Nothing but the images should be left out when the entries are restated word for word.

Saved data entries
"""

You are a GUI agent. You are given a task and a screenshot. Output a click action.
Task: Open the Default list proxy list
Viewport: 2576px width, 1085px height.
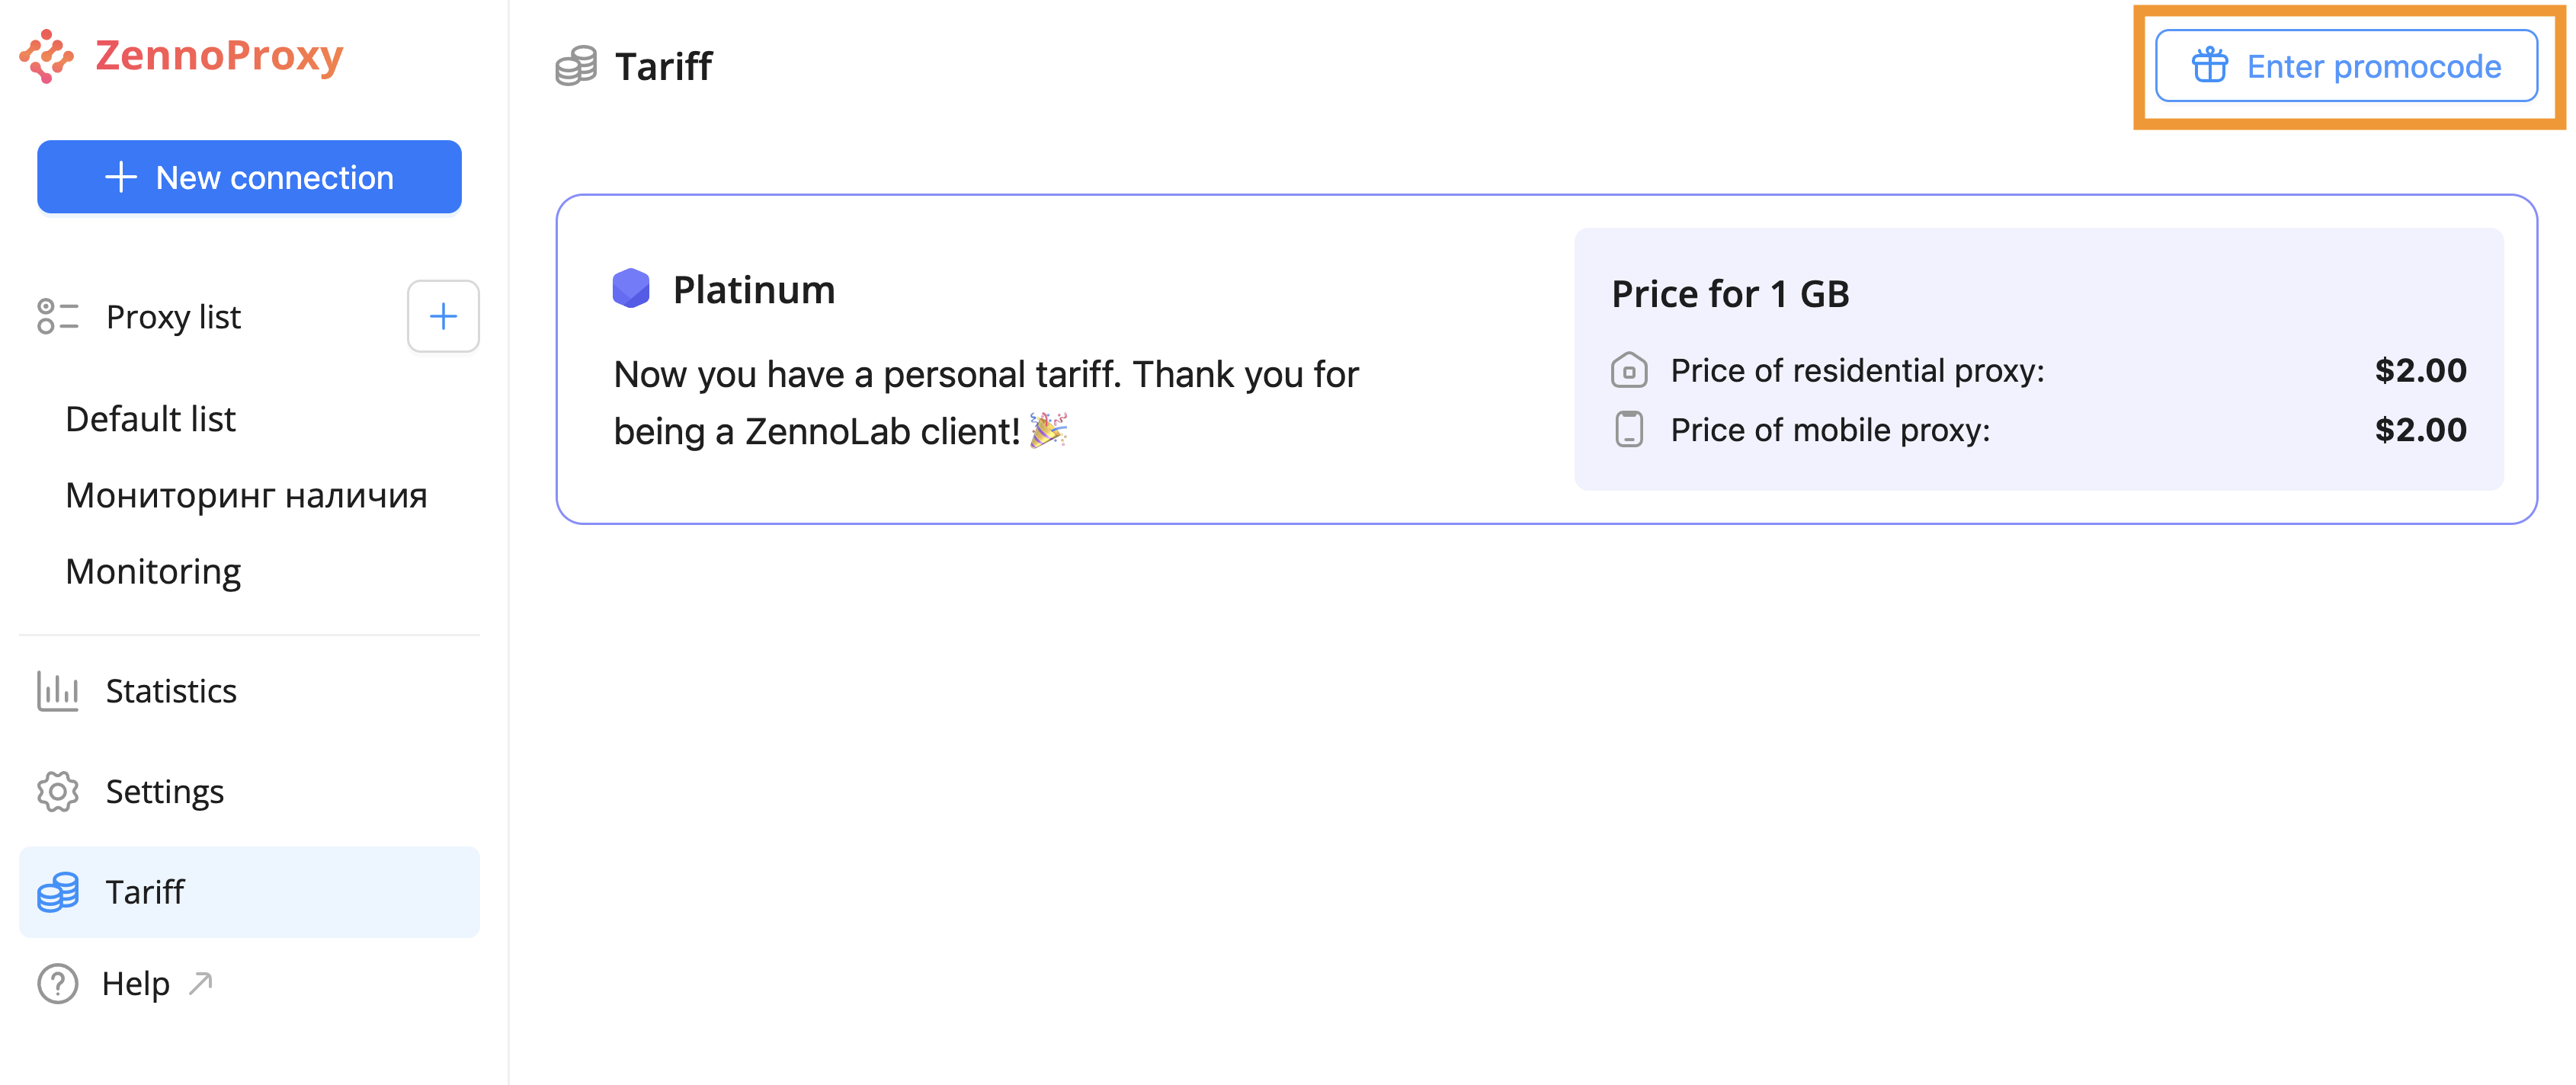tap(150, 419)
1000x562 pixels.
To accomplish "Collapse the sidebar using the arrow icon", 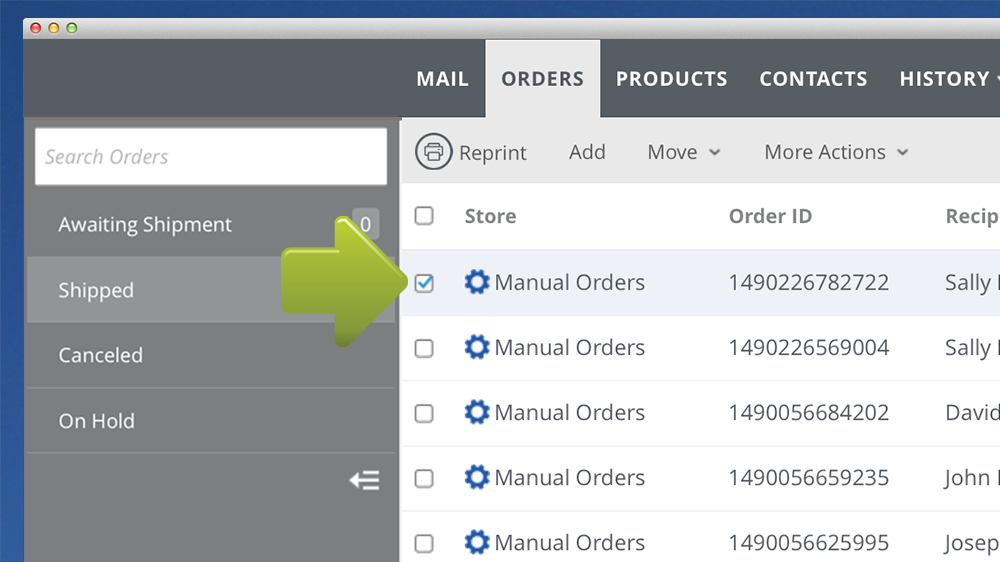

"""

**ANSWER BOX:**
You are a GUI agent. You are given a task and a screenshot. Output a click action.
Task: Open the Default list proxy list
Viewport: 2576px width, 1085px height.
tap(150, 419)
1000x562 pixels.
To accomplish "Collapse the sidebar using the arrow icon", 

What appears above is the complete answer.